When considering the emergency medical services, there has been much discussion regarding the utility of advanced life support and its effectiveness within the emergency medical services (Stiell et al., 2005; Stiell et al., 2003; Stiell et al., 2002; Stiell et al., 1999). One of the most basic skills that paramedics use exclusively is intravenous cannulation and the subsequent delivery of isotonic intravenous fluid. Intravenous cannulation is one of the first advanced skills that paramedics utilize within the course of treatment as it allows to correct for shock, provides a means for administering parenteral medications, and provides a means for drawing blood for testing either in the field or upon arrival at the receiving emergency department. As the body’s stress increases when dehydration is present, it is imperative to correct dehydration during the course of treating most ailments; otherwise, the body’s own compensatory mechanisms can fail despite otherwise adequate treatment (Wakefield, Mentes, Holman, & Culp, 2008). Additionally, dehydration can mask some critical tests, such as other blood values and radiological findings (Hash, Stephens, Laurens, & Vogel, 2000).
Though the research is limited, it is also important to note that judicious use, or overuse, of intravenous fluids can be detrimental in some cases (Rotstein et al., 2008).

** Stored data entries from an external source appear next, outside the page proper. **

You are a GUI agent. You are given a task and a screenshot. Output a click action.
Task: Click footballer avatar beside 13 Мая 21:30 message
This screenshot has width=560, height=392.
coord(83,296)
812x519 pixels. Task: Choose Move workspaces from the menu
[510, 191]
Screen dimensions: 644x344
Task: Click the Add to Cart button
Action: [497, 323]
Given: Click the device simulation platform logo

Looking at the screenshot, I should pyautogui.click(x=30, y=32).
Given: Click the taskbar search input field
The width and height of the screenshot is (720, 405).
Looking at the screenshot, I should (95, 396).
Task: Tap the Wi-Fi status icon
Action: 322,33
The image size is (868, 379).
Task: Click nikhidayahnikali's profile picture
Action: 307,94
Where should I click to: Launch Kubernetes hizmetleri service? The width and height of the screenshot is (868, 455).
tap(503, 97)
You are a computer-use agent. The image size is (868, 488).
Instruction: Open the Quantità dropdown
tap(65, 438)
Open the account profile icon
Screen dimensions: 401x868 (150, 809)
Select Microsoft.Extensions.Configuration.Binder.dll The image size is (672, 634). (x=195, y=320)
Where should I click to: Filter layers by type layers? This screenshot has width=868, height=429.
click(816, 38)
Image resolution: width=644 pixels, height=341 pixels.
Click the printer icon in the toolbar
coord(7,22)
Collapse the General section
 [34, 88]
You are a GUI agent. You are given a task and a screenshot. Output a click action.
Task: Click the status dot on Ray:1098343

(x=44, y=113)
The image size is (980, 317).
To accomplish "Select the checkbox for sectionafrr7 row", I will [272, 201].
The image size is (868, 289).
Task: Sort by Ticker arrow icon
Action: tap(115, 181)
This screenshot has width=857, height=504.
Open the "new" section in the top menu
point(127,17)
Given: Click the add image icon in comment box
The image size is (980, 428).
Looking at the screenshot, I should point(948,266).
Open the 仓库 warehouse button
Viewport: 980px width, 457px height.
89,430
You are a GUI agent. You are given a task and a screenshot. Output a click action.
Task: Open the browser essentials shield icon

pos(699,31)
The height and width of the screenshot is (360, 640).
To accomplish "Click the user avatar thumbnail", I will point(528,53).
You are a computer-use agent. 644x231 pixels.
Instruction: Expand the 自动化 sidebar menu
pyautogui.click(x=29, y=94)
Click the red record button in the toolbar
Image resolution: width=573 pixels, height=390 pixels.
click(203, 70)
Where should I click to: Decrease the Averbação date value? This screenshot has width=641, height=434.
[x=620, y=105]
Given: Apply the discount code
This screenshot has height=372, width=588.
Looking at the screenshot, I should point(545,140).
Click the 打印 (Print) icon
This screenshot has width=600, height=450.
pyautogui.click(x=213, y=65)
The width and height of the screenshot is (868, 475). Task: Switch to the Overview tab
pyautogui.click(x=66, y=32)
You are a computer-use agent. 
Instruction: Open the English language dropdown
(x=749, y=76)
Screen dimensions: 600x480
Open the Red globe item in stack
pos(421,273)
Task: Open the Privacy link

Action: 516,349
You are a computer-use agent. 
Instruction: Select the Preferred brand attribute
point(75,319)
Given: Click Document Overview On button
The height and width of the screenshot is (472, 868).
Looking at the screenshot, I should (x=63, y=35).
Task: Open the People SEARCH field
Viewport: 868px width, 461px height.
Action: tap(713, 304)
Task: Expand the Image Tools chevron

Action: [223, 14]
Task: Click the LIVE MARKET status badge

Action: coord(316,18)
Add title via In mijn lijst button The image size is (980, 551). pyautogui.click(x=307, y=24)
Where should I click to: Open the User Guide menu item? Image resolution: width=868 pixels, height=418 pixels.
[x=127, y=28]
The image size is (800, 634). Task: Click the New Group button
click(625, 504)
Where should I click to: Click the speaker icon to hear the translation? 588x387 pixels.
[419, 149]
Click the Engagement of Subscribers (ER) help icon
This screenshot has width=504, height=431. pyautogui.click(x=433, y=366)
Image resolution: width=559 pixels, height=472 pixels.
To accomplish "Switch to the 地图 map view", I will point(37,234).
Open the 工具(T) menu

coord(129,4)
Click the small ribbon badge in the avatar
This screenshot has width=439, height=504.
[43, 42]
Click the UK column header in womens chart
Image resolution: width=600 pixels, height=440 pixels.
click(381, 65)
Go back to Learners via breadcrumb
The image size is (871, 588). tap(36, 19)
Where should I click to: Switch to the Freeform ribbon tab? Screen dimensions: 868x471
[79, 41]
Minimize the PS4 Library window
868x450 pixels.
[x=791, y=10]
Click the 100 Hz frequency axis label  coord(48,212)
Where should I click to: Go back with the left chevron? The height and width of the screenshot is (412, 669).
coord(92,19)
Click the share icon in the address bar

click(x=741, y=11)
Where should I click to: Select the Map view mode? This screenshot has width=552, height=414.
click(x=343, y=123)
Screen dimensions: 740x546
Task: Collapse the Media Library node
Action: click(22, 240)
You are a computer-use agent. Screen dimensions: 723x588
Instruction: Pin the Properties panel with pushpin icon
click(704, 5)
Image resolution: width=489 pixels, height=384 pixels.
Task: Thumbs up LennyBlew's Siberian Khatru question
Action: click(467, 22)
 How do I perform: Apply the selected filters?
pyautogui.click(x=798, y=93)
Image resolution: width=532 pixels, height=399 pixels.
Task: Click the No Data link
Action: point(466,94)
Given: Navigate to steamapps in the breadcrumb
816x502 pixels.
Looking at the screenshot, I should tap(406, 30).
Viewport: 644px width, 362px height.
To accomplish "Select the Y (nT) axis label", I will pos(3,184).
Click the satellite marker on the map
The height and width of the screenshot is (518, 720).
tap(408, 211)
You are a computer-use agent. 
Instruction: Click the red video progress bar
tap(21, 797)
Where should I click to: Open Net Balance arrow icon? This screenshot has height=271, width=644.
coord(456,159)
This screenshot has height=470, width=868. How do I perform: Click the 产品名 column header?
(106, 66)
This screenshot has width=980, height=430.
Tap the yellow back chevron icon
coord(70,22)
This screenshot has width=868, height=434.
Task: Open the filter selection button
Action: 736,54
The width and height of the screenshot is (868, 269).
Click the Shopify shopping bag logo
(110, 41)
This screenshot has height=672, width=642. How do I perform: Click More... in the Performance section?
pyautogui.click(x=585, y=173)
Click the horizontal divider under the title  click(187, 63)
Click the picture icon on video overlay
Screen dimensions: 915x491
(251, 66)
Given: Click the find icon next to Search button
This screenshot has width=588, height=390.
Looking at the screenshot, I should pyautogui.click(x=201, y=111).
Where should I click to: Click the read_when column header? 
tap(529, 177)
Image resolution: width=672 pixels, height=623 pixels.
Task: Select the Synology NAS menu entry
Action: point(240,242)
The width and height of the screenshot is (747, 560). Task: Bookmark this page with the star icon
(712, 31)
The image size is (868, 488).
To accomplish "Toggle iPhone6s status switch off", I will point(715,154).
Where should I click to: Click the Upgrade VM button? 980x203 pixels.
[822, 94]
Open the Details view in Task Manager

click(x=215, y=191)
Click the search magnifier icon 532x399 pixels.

In order to test the effectiveness of paramedic treatment of co-morbid dehydration, we can observe for fluid status before and after treatment as well as between those patients transported by paramedic ambulance as compared to patients who present to the emergency department by other means (e.g. basic life support ambulance, walk-in); however, it is first important to understand if those patients who present to the emergency department are, indeed, dehydrated.
In order to study if paramedics have an impact in treating co-morbid dehydration, there has to be an assumption that a) most people are not dehydrated and b) people who present to the emergency department (the dependent variable) are more dehydrated (independent variable) than most of the population. As we can never be sure of the hydration status of the entire population at any given time or the standard deviation of the entire population, we can use the normal mean blood urea nitrogen value of 10 mmol/L and assume a normal distribution (Hash et al., 2000).
H0:μ=10: Patients who present to the emergency department are not dehydrated (BUN = 10 mmol/L)
Ha:μ>10: Patients who present to the emergency department are dehydrated (BUN > 10 mmol/L)
Once the random sample of BUN values have been obtained, I can use the t-distribution to find the value of the t-test statistic:
t = (x̄ - μ) / (s / √n)
Next, I would compute the degrees of freedom (it is important to note that the sample size [n] must be greater than 30 as the standard deviation of the population is not known):
DOF = n - 1
As this test is one-tailed (specifically, right-tailed), and I am concerned with a 95% CI, I would compare the t-value with the t-table row indicated by the DOF. If the t-value is greater than the t-value corresponding with the DOF, then I will be able to reject the null hypothesis; otherwise, if the computed t-value is less than the table value, I will not be able to reject the null hypothesis.
References
Hash, R. B., Stephens, J. L., Laurens, M. B., & Vogel, R. L. (2000). The relationship between volume status, hydration, and radiographic findings in the diagnosis of community-acquired pneumonia. Journal of Family Practice, 49(9), 833-837.
Rotstein, C., Evans, G., Born, A., Grossman, R., Light, R. B., Magder, S., … & Zhanel, G. G. (2008). Clinical practice guidelines for hospital-acquired pneumonia and ventilator-associated pneumonia in adults. Canadian Journal of Infectious Diseases & Medical Microbiology, 19(1), 19–53.
Stiell, I. G., Nesbitt, L., Pickett, W., Brisson, D., Banek, J., Field, B, … & Wells, G., for the OPALS Study Group. (2005). OPALS Major Trauma Study: impact of advanced life support on survival and morbidity. Academy of Emergency Medicine, 12(5), 7.
Stiell, I. G., Nesbitt, L., Wells, G. A., Beaudoin, T., Spaite, D. W., Brisson, D., … & Cousineau, D., for the OPALS Study Group. (2003). Multicenter controlled trial to evaluate the impact of ALS on out-of-hospital chest pain patients. Academy of Emergency Medicine, 10(5), 501.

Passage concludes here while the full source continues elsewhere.